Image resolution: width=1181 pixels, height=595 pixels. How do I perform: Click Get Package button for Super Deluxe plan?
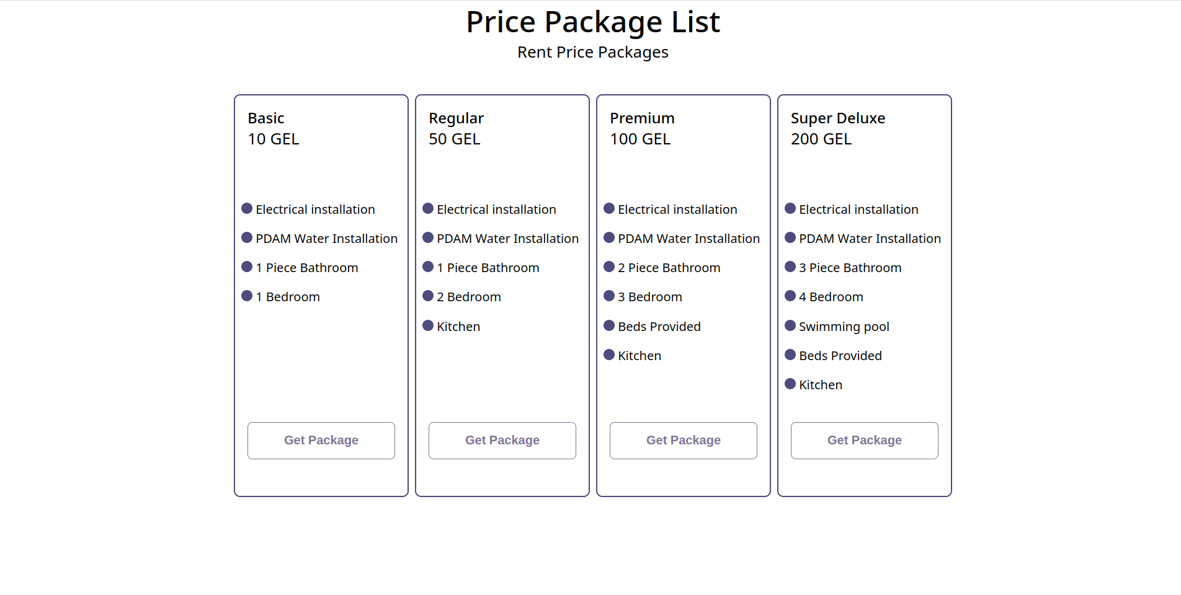click(x=864, y=440)
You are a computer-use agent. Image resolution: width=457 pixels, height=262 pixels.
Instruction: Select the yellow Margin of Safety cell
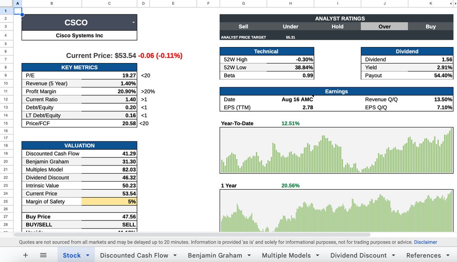click(x=109, y=201)
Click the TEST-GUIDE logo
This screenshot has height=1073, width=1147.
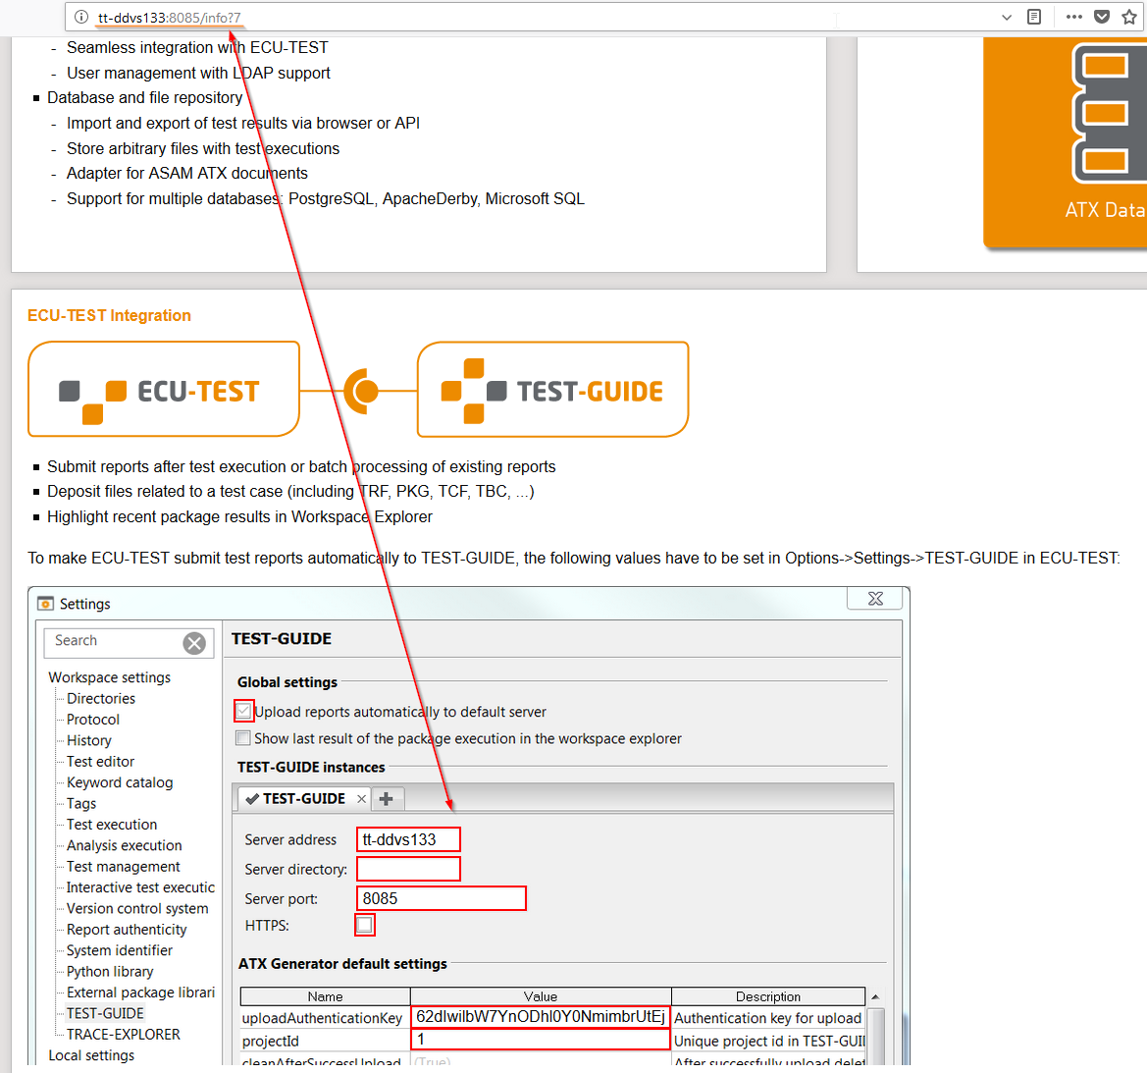(552, 389)
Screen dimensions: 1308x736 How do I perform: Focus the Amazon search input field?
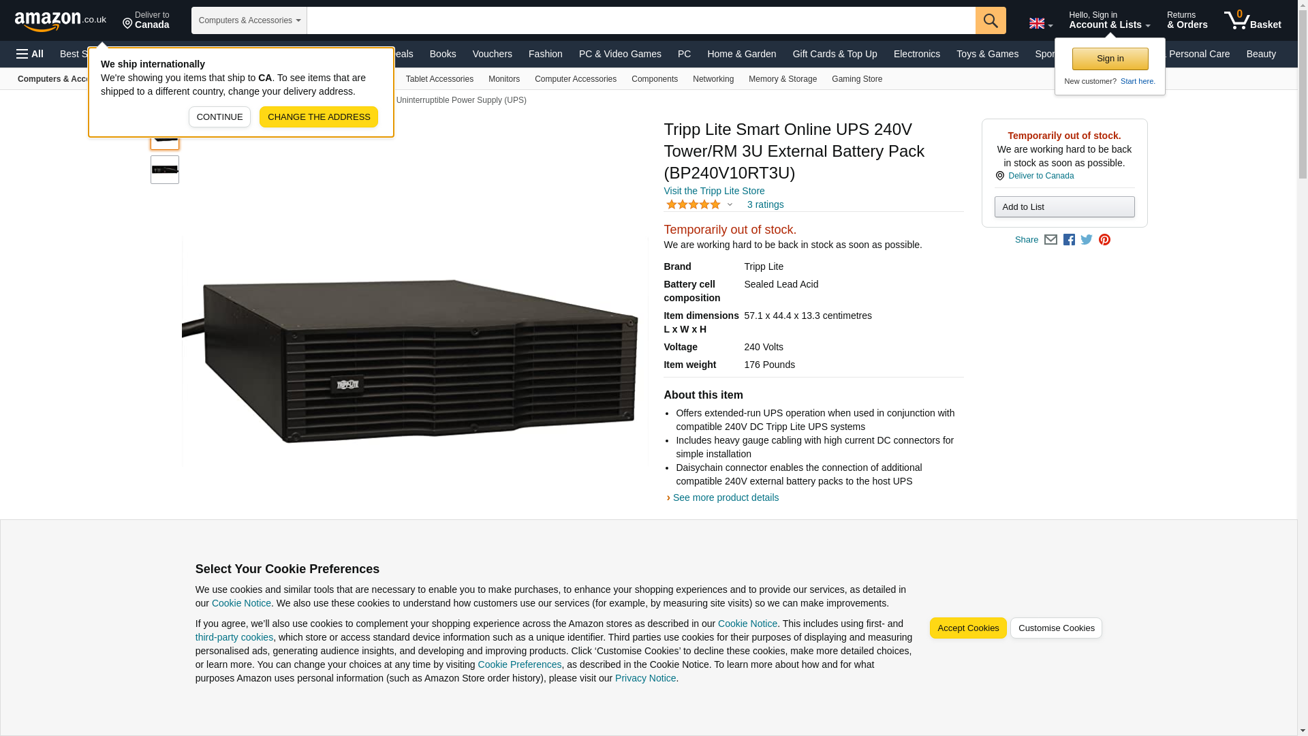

○ ○ ○ ○

■ PROBLEM STATEMENT:
Pictures aside, repeat every line of the data above exactly.

■ ANSWER SECTION:
Image resolution: width=1181 pixels, height=595 pixels. How do I perform: Click Get Package button for Super Deluxe plan?
click(x=864, y=440)
You are a computer-use agent. Image resolution: width=457 pixels, height=262 pixels.
Instruction: Select the yellow Margin of Safety cell
click(x=109, y=201)
Click the TEST-GUIDE logo
This screenshot has height=1073, width=1147.
(552, 389)
Screen dimensions: 1308x736 How do I perform: Focus the Amazon search input field?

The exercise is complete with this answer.